Standing in front of me giggling at each other I snapped their photo. Then I told them the game begins with them cleaning the house, starting with the things they have dropped in the entry way. As they headed out of sight I added, “Then get the Cheerios under the kitchen table, the socks on the stairs, the crayons in the playroom… and on and on I detailed their clean up list.”

It wasn’t ten minutes until I heard “Mommy this isn’t a fun game.” And from hubby, “this is really killing my back.” Did I let them off the hook: no way! The rest of the night I made them clean the house (folding clothes and unloading the dishwasher), taking stuff in and out of the car (through the bucket back seat), and picking up a spilled jigsaw puzzle.

Miserable, each one was totally miserable when I called them in for dinner. I explained that the backpacks could come off after dinner. I watched as each sat uncomfortably in the chair, trying to cram their bellies under the table. Red faced and moaning, they listened as I explained love… love that is an action not a feeling, love that always begins with identification. If you want to love someone, you must begin by identifying with them so you truly know how they feel. Then you will know how to act toward them. “How can each of you love me?” I asked.

The ideas flowed: “I can pick up my Thomas Trains and put them on the train table.” “I can pull the car out of the garage so you can get in easier.” “I can pick up my clothes and put them away.”

That day birthed a practice in our home.
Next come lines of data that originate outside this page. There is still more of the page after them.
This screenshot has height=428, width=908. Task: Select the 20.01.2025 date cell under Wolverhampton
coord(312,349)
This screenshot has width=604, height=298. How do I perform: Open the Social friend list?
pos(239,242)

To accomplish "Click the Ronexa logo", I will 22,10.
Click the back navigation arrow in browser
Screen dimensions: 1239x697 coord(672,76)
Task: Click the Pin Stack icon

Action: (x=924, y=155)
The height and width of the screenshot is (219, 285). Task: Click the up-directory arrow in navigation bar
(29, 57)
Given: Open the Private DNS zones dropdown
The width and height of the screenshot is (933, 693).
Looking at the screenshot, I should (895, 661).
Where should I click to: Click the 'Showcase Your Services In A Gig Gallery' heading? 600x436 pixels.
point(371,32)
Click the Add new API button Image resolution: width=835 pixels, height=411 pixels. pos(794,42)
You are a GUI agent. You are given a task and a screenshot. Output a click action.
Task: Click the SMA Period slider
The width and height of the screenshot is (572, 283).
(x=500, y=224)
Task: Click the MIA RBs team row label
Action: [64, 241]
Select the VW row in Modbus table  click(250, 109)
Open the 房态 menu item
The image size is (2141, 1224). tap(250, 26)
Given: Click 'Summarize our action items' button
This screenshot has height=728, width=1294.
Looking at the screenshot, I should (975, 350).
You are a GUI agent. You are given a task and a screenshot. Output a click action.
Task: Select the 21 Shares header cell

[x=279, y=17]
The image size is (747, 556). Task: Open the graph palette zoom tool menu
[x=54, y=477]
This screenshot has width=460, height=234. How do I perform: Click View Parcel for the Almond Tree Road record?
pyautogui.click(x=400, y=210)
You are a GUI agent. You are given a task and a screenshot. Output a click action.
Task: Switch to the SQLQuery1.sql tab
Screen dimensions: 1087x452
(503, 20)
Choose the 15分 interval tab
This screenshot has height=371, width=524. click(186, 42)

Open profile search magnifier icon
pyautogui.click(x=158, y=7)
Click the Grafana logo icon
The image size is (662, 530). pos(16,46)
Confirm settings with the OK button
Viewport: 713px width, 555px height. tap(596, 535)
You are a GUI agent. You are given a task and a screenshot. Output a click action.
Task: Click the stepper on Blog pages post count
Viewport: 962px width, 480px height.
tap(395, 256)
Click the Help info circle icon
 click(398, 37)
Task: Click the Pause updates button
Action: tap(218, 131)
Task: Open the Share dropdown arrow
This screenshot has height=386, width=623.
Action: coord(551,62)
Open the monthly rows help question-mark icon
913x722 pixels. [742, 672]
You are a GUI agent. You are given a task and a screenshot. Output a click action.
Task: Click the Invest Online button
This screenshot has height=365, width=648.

If we see someone that needs love, we start with trying to identify with them. This new year we started without electricity for thirty-six hours, freezing in our house, wearing coats, hats, and mittens identifying with the homeless, to see how God would lead us to love them. Once we took turns eating alone, isolated from the rest of the family so as to identify with an elderly relative who was all alone.

What are your thoughts on teaching love?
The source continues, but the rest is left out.